A well-crafted resume is indispensable, even when you’re not unemployed. A resume is a living, breathing document you can turn to at a moment’s notice for all manner of guidance. These career historians and bridge-builders can synthesize your professional and personal life in ways you might not have considered. They are record-keepers, brag walls, path makers and gatekeepers, and they can be the trail leading you back to the work you loved and lost.
Let’s look at how resumes:
- care for and feed not just our careers but our souls
- chronicle skills that might have gone unnoticed
- give us credit for “failed” projects
- help us find our true “heart’s desire” when it comes to work
Care and feeding
Updating your resume is like adding nutrients in the care and feeding of not just your career, but yourself. When you experience a setback, professionally or personally, pulling up your resume is a great way to remind yourself what you’re truly capable of; that you’ve had achievements, that you’ve built strong skill sets, and that you’re capable of a lot more than you’re giving yourself credit for. And it can remind you of places in your career you once explored and might want to revisit.
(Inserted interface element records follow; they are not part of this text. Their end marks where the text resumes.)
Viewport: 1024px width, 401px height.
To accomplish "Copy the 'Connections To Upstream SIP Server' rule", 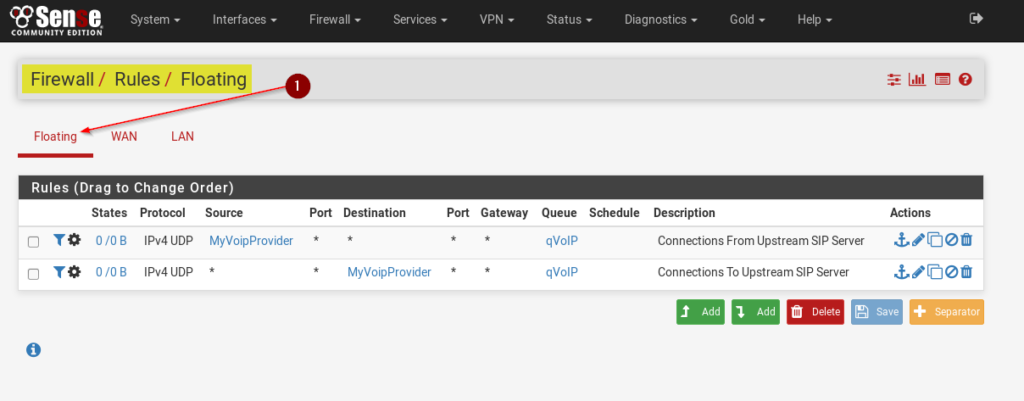I will coord(934,272).
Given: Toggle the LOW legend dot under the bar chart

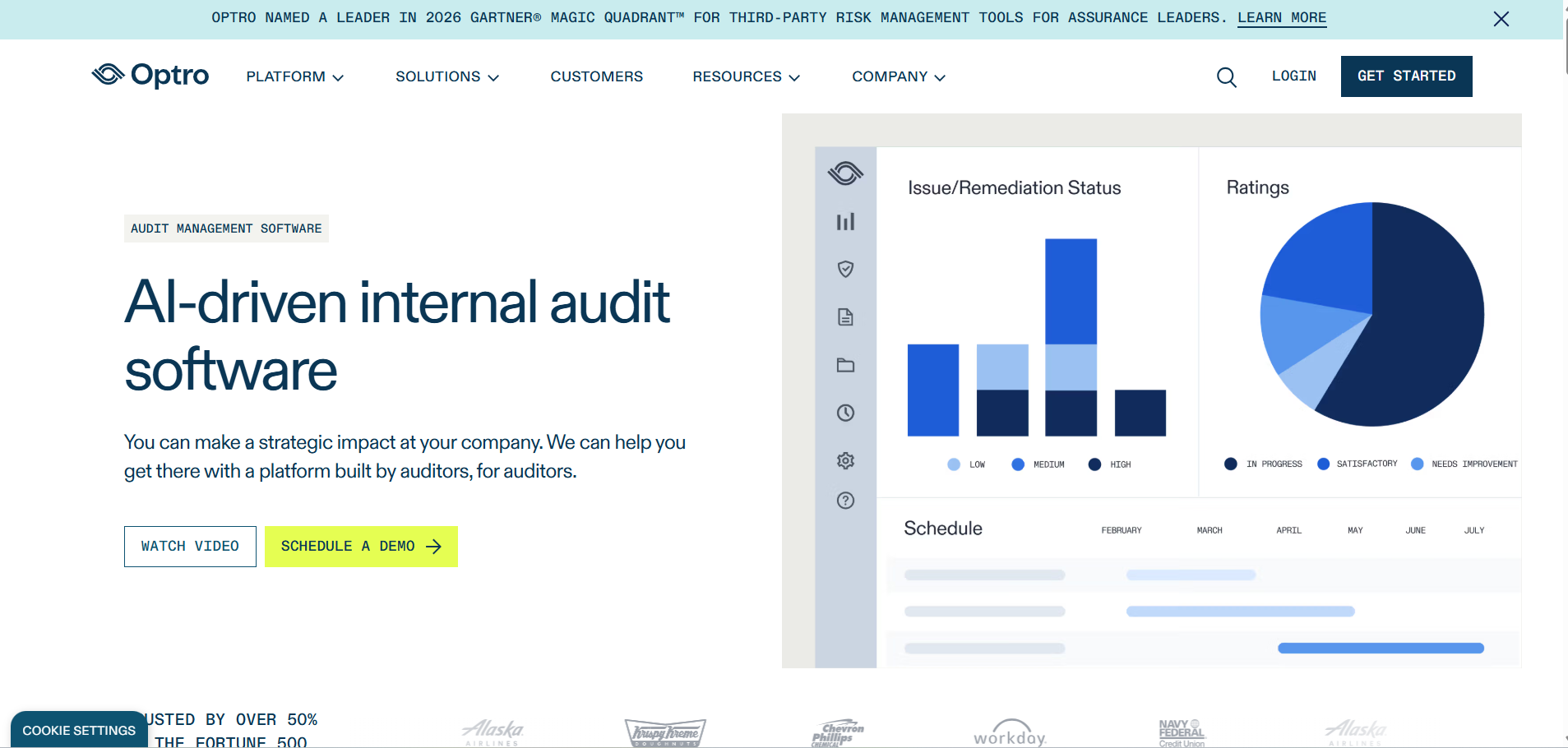Looking at the screenshot, I should click(x=953, y=464).
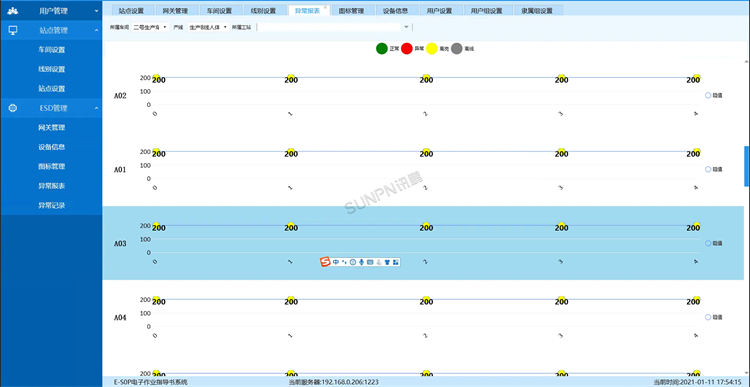Open 异常记录 in the sidebar
The width and height of the screenshot is (750, 387).
tap(52, 206)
Anomalies? Not necessarily
By updating your resume frequently, you’ll chronicle the addition of skills that might slip through the cracks otherwise. If you did it once, you can do it again. Let’s say you work in HR. Your boss asks you to plan a special training for new hires, something you’ve never done before and might never do again. It occurs to you that even though Excel isn’t your thing, you can use it to keep your planning process on track, ensure that you’ve got the trainers scheduled, document that IT knows to be there to ensure the PowerPoint presentations run smoothly, and documents the procedure for others.
Add those details to your resume while they’re fresh. It’s easy to forget about all that once the project is over. But if you add that experience, detailing what you accomplished and how you used Excel to do it, you’ll be able to draw on the experience up the road, proving organizational, project management, training and technical skills. Again, you did it once and can do it again. What feels like an anomaly in terms of your skills and abilities can be useful after all.
Credit for “failed” projects
What if a project you were instrumental in never went anywhere? It might still belong on a resume and it might still say good things about you. If your role in that “project to nowhere” was a constructive one, include it on your resume without mentioning the project’s untimely demise. If it comes up in an interview, say something like, “Even though the decision was made to halt the project in the early stages, I made key contributions that taught me a lot about my abilities and interests.”
Moving up in the organization
Resumes can play a part in helping us grow within organizations where we already work. When opportunities arise in your department or elsewhere in the company, your resume can be your guide to selling the powers that be on how you’re the one for the job.
The magic tome
These documents called resumes tell us a lot about ourselves, helping us remember what once lit a fire under us along with what we didn’t feel that hot about. Throw it all into your resume – even if it results in a 10-page doc! Pull from it what is useful, and let that magic tome serve as a portrait of you, your skills, your past ambitions and the goals that might be again.
Bread crumbs and time machines
Remember what we said about work that was once loved but lost? By writing it all down, you leave a trail that can lead you back to more satisfying work should the day come when you’re no longer happy with what you’re doing.
A resume is a time machine that can propel you forward even as it guides you back. It really is that powerful.